## Goal
Rewrite the data from the line containing "Open the top context selector dropdown" through the line containing "Looking at the screenshot, I should 725,705.", replacing "dropdown" with "menu" and keeping everything else the same. Leave the pictures out of your answer.

## Dataset rows
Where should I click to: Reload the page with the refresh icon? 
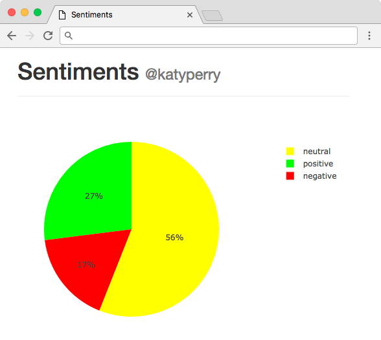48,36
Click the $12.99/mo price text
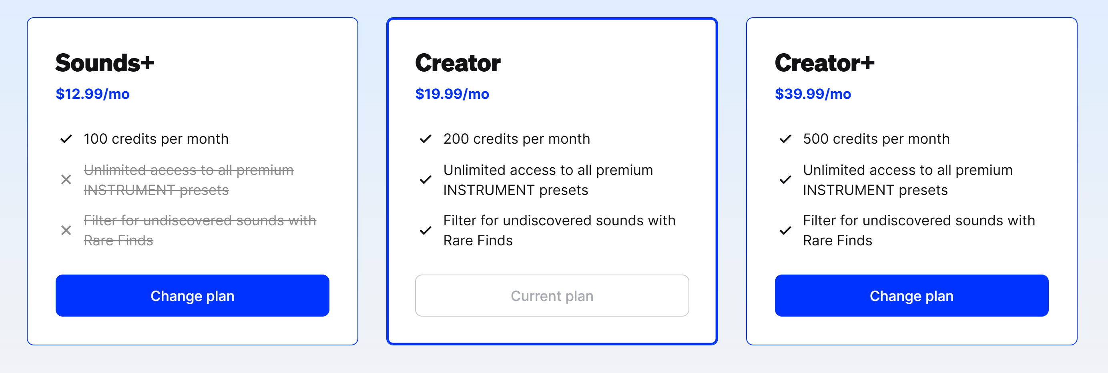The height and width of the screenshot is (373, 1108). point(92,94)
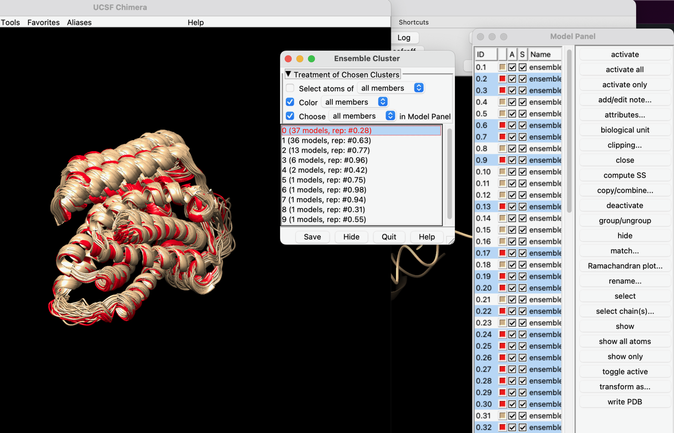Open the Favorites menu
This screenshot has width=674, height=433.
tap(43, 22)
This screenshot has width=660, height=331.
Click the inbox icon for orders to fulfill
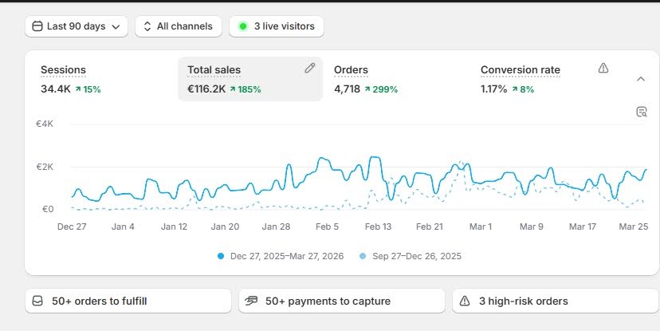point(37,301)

---

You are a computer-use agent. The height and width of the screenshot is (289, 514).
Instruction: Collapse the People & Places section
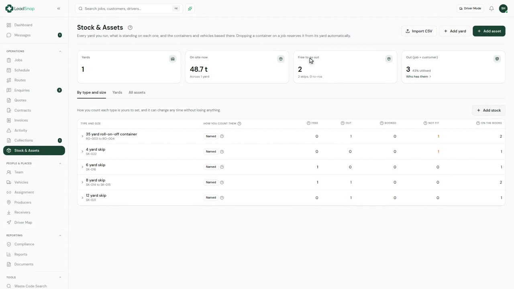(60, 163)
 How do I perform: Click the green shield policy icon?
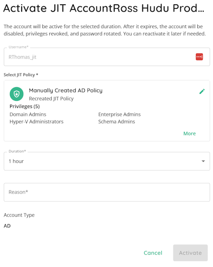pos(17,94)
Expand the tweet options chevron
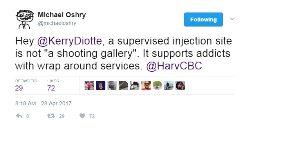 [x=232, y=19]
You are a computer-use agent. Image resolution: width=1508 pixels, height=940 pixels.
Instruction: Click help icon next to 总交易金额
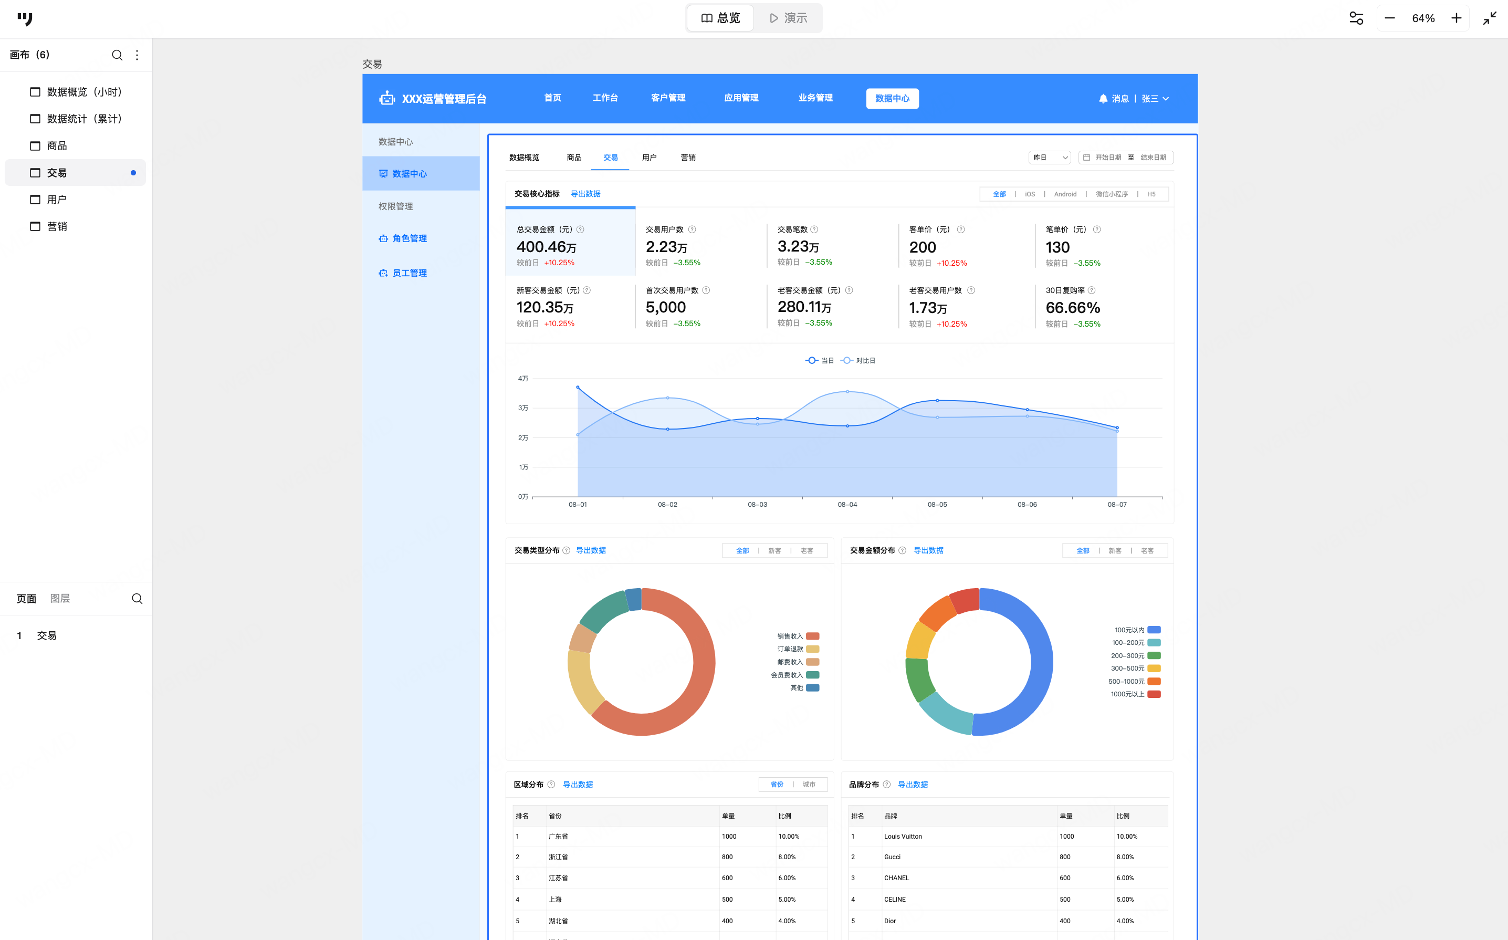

--

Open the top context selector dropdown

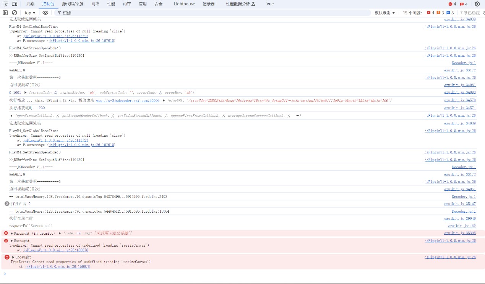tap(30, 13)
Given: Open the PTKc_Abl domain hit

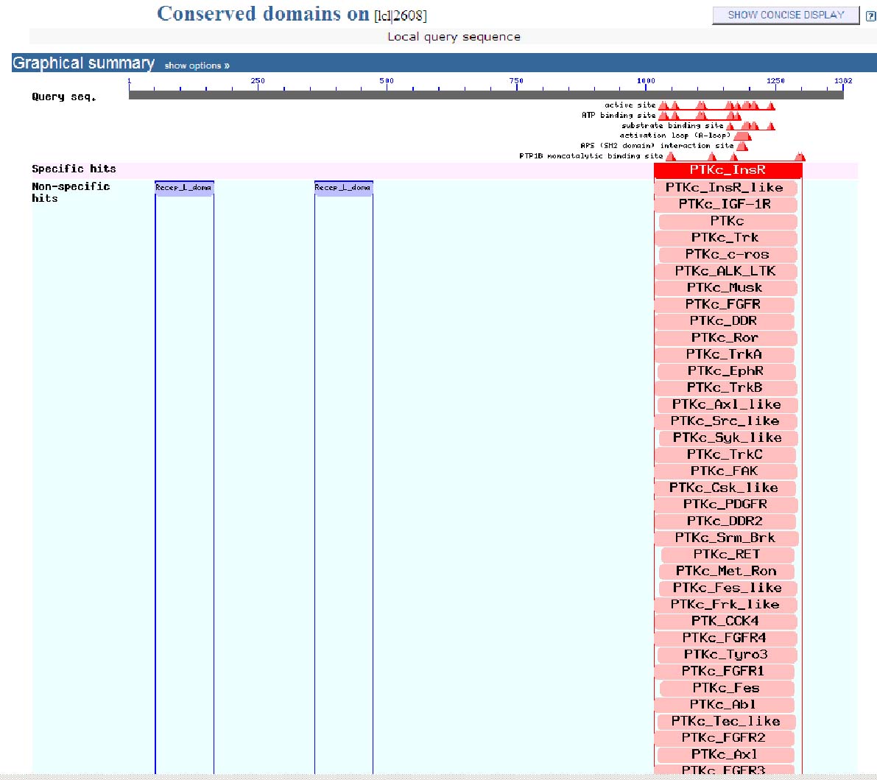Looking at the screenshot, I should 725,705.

## Answer to this problem
Open the top context selector menu

tap(30, 13)
Given: Open the PTKc_Abl domain hit

Looking at the screenshot, I should 725,705.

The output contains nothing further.